▶ EXERCISE
From the entries below, copy every line that has the word "field".

▶ GIVEN ENTRIES
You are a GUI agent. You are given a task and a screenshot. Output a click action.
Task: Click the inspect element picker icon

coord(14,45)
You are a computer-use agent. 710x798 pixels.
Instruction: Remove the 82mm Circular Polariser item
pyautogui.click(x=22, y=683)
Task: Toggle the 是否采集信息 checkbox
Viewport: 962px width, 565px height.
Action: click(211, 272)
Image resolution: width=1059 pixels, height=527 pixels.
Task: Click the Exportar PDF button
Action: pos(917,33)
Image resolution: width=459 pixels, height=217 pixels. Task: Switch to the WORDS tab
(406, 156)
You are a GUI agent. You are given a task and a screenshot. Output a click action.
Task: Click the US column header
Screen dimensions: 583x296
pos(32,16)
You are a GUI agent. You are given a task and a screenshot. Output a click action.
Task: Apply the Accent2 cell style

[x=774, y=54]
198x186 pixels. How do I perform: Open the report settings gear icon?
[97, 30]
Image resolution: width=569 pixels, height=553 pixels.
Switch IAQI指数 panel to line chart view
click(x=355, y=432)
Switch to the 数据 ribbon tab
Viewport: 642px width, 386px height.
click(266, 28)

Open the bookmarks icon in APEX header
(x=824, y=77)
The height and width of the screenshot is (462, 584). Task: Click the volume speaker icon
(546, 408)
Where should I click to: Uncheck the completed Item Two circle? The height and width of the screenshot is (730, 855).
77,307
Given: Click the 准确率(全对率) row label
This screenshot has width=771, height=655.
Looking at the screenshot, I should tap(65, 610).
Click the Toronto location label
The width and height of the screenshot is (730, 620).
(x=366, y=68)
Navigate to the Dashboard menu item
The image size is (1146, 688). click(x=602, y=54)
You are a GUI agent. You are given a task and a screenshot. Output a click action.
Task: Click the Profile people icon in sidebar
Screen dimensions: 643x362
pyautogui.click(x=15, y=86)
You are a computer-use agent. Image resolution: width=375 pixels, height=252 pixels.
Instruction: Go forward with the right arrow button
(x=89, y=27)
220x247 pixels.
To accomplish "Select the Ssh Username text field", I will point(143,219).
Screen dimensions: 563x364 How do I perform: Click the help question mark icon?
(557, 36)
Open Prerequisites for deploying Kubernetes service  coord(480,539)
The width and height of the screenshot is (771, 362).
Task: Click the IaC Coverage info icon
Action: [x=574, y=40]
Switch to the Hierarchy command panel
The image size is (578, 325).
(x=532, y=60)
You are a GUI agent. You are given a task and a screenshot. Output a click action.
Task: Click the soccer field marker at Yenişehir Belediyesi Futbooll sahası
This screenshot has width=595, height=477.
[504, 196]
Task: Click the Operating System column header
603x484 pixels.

▶ EXPECTED OUTPUT
To accomplish "Select the Ssh Username text field", I will point(143,219).
Task: Click the soccer field marker at Yenişehir Belediyesi Futbooll sahası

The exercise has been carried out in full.